Schwäbische Zeitung (Biberach)
Nahwärmenetz soll zukünftig schwarze Zahlen schreiben
Rot erhöht die Preise für Wärme um rund fünf Prozent – Energieagentur analysiert mögliche Ursachen für Verluste
ROT AN DER ROT - Strategische Fehler in der Planung haben dazu geführt, dass das Nahwärmenetz in Rot an der Rot sich finanziell nicht selber trägt. Zu diesem Ergebnis ist die Energieagentur Ravensburg/Biberach gekommen, die das Netz im Auftrag der Roter Verwaltung untersucht hat. Der Gemeinderat hat diese Woche über eine neue Fassung des Wärmelieferungsvertrags beraten und diesen beschlossen. Die Änderungen gelten für alle Verträge, die ab dem 19. September abgeschlossen werden. Für Endkunden im Gimpelweg wird auf die neu aufgenommene Anschlussgebühr verzichtet.

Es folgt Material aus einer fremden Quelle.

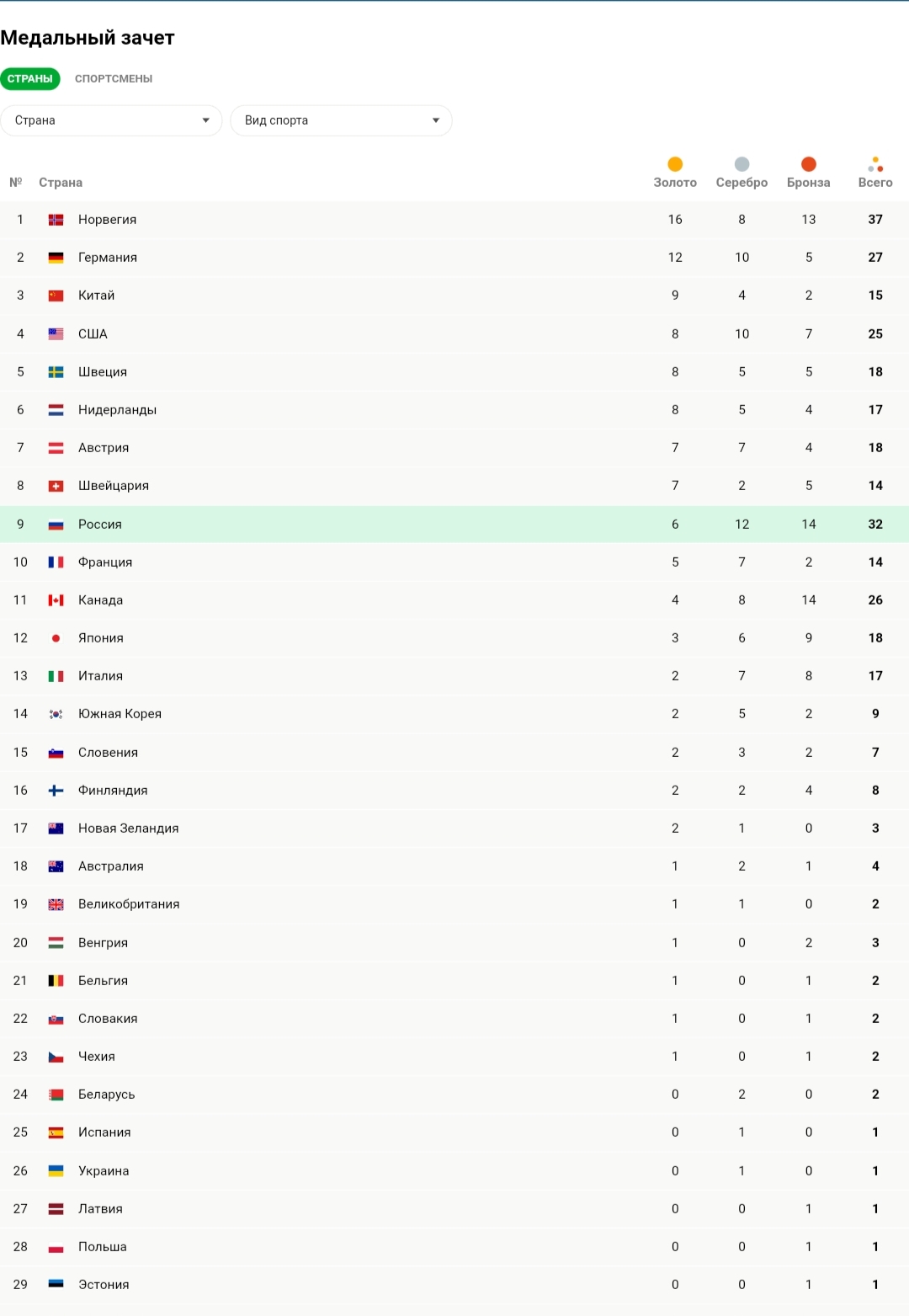Click the total medals icon above Всего
909x1316 pixels.
click(x=875, y=164)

Keine Fördermittel beantragt?
„Zum einen wurden damals keine Fördermittel beantragt, andererseits sind die verlegten Leitungen zum Teil zu groß dimensioniert“, erklärte Michael Maucher von der Energieagentur. Das habe zur Folge, dass die Gemeinde jetzt mit hohen Abschreibungskosten konfrontiert sei, die jährlich den Haushalt belasten würden. Man könne sich das Roter Nahwärmenetz wie eine vierspurige Autobahn vorstellen – auf der jedoch zu wenige Autos fahren würden. Die Kosten für den Aufbau der Infrastruktur stünden in keinem Verhältnis zu den Einnahmen. Eine Stilllegung des Systems sei dennoch keine Option, denn die Kosten für den Aufbau der Infrastruktur seien ja bereits getätigt. Stattdessen gelte es, mehr Kunden an das bestehende Netz anzuschließen. Diese Erkenntnis und dieser Wunsch sind nicht neu. 2015 hatte der Student Philipp Winter, der damals an der Hochschule Biberach Gebäudeklimatik studierte, seine Abschlussarbeit über das Roter Nahwärmenetz geschrieben (SZ berichtete).
Das Fazit der Bachelorarbeit: Ein wirtschaftlicher Betrieb sei in Rot nur schwer zu erreichen. Die bisher getätigten Investitionen rechneten sich nicht, da zu wenige Verbraucher das Nahwärmenetz nutzen würden. 61 Abnehmer waren es 2015. Inzwischen, zwei Jahre später, sind es 65. Das Ziel, deutlich mehr Bürger und vor allem auch Betriebe davon zu überzeugen, auf Nahwärme umzustellen, wurde also nicht erreicht. „Unsere Aufgabe war es, den Status Quo zu ermitteln und aufzuzeigen, wo es Potenzial gibt, um künftig schwarze Zahlen zu schreiben“, so Maucher. Zum einen habe die Energieagentur daher untersucht, wie die Kosten für die Wärme sich zusammensetzen.
Wärmeverlust reduzieren
Gleichzeitig sei es wichtig, die Ursache für die Wärmeverluste im Netz zu finden und diese zu reduzieren. Der Wärmeverlust beläuft sich laut Bürgermeisterin Irene Brauchle derzeit auf rund 30 Prozent. Zudem sei es Ziel, den Wärmepreis weiterhin fair gegenüber dem Kunden zu gestalten. „Nahwärme ist in der Regel günstiger als der allgemeine Energiepreis“, sagte der Energieexperte. Es gelte daher, mehr Bürger von den Vorteilen dieser Energiequelle zu überzeugen. Die neue Fassung des Wärmelieferungsvertrags beinhaltet unter anderem, dass bei Neukunden die Leistung für eine Vertragslaufzeit von zehn Jahren fixiert ist. So soll eine stabile Wärmeabnahme im Netz sichergestellt werden. Neu ist auch, dass ein Baukostenzuschuss erhoben wird – die entstandenen individuellen Infrastrukturkosten werden also „verurachergerecht“an den Endkunden weitergegeben, so Brauchle. „Wenn ich mir als Privatmann eine neue Heizung kaufen muss, zahle ich diese ja auch selber“, begründete sie diesen Passus.
Was sich ändert
Geändert hat sich zudem, dass die Wärmeübergabestation mit Anlieferung in den Besitz des Kunden übergeht. Die Kosten sind im Baukostenzuschuss bereits enthalten. Bisher blieb die Übergabestation im Eigentum des Betreibers und wurde auch von ihm unterhalten. Die Preise für die Wärme wurden um rund fünf Prozent angehoben. „Wir haben auch die Formel geändert, wie der Preis berechnet wird“, erklärte Brauchle. Die neuen Berechnungen würden sich stärker an den tatsächlichen Kosten orientieren. So entstehe auch eine stärkere Kostentransparenz. Bisher habe sich der Wärmepreis auch stark am Ölpreis orientiert, der bei den tatsächlichen Kosten jedoch nur eine untergeordnetere Rolle spielt, da die Wärme aus Holz gewonnen wird.